Some people say making art is creating something from nothing. But I believe there is always something that launches the art making—a spark that catches the eye or words that need to be said. In poetry, that spark is often a raw emotion or a fragment of thought. In weaving, it might be salvaged yarn, a texture, or a rusty washer collection. The artist’s work is to notice these sparks, to listen closely, and to shape them like clay—gently and intentionally—into something new. Into poems of light. Into cloth with memory. Into images that hold feeling.

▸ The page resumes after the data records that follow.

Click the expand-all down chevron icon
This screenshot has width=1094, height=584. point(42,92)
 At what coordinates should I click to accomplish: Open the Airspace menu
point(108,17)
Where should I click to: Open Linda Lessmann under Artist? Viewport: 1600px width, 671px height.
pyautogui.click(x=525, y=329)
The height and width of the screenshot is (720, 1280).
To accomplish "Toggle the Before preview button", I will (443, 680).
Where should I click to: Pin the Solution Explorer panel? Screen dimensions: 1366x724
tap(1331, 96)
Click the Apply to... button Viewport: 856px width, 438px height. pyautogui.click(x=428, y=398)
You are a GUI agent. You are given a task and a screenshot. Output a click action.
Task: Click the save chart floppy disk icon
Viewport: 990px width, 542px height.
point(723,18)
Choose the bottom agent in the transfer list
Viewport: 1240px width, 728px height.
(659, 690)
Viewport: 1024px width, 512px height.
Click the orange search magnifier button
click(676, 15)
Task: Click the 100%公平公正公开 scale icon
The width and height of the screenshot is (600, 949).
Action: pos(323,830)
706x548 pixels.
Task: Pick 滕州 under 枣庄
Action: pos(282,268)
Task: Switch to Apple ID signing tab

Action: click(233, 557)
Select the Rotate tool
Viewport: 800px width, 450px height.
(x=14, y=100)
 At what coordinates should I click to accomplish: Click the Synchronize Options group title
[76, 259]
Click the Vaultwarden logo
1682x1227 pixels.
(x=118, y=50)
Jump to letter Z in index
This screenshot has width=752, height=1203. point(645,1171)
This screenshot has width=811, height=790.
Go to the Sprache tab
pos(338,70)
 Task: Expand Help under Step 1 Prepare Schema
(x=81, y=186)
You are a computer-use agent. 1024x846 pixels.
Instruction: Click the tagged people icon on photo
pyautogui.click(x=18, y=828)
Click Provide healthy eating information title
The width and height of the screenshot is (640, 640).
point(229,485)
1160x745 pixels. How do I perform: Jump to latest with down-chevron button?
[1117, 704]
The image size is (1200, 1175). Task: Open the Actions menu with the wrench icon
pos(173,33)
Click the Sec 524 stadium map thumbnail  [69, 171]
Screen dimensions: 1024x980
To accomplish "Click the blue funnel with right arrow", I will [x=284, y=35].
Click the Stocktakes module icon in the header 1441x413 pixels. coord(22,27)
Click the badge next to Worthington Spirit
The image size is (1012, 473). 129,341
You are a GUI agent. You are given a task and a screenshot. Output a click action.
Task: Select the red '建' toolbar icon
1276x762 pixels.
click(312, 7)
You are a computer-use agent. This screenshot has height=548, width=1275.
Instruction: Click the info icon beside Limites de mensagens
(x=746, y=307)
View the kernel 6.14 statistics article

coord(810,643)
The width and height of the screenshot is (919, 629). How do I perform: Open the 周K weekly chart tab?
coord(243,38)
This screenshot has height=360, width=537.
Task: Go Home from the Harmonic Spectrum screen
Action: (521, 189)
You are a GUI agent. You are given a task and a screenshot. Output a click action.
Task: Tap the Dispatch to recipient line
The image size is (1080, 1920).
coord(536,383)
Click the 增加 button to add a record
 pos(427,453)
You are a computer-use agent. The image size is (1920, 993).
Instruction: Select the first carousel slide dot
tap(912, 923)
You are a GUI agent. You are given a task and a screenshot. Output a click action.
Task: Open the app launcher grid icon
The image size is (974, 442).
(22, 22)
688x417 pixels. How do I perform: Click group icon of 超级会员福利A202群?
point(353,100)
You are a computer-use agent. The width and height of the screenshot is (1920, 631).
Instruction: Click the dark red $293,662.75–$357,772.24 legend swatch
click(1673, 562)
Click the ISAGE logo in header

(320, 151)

But the magic doesn’t stop there.
The real alchemy begins when the finished piece is sent out into the world. When someone else encounters it—someone who sees something of their own self reflected in the work—a new spark is created. It becomes a kind of chain reaction: world to maker to viewer, a bridge is created. Just as the original ‘spark’ ignited something in the artist, the finished art ignites something inside the viewer. A profound connection is made within oneself and with the world.
So no, art and craft are not about achieving perfection. I believe they’re about becoming more fully human. About allowing ourselves to feel, to imagine, to pay attention. Art makes us more alive, more vibrant, more whole.